For the unitiated, piezoelectric materials produce an electrical current when subject to a deformation or loading such as a bending or compressive force. Under these circumstances they can be used in detectors and strain gauges. Similarly, if an electric current is applied to a piezoelectric material, it can induce a mechanical deformation. In this way thet can be used in actuators.
Incorporating Piezoelectrics Into Tennis Rackets
Piezoelectrics in the form of lead zirconate titanate (PZT) fibres have been embedded into the bodies of composite tennis racket frames, most notably in the head and throat.
How Do They Work?
When a player impacts a tennis ball with a piezoelectric equipped racket, it undergoes a slight deformation i.e. bending. The piezoelectric fibres generate an electrical current as a direct response to the deformation. The electric current is fed into a microchip located in the top of the handle. The microchip generates amplifies the piezoelectric effect and produces an electrical response that is fed back into the piezoelectric fibres producing a counterforce which in turn reduces bending. All this happening in the milliseconds while the ball is still on the strings.

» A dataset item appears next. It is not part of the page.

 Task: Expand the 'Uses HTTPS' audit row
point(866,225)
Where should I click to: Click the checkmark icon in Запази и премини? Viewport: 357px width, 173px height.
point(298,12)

What Are The Advantages of Using Piezoelectrics in Tennis Rackets?
The incorporation of piezoelectrics in tennis rackets has two advantages:
• The counterforce generated effectively produces a stiffer racket, helping the player to generate more power.
• The piezoelectric also reduced vibration that reaches the player, reducing the risk of tennis elbow, a common problem encountered by players who used aluminium framed rackets, common in the 1970’s. This also makes the racket more comfortable to use.
Who Makes Rackets Equipped with Piezoelectrics?
At the time of writing, the only manufacturer known to make rackets with piezoelectric electronics was Head.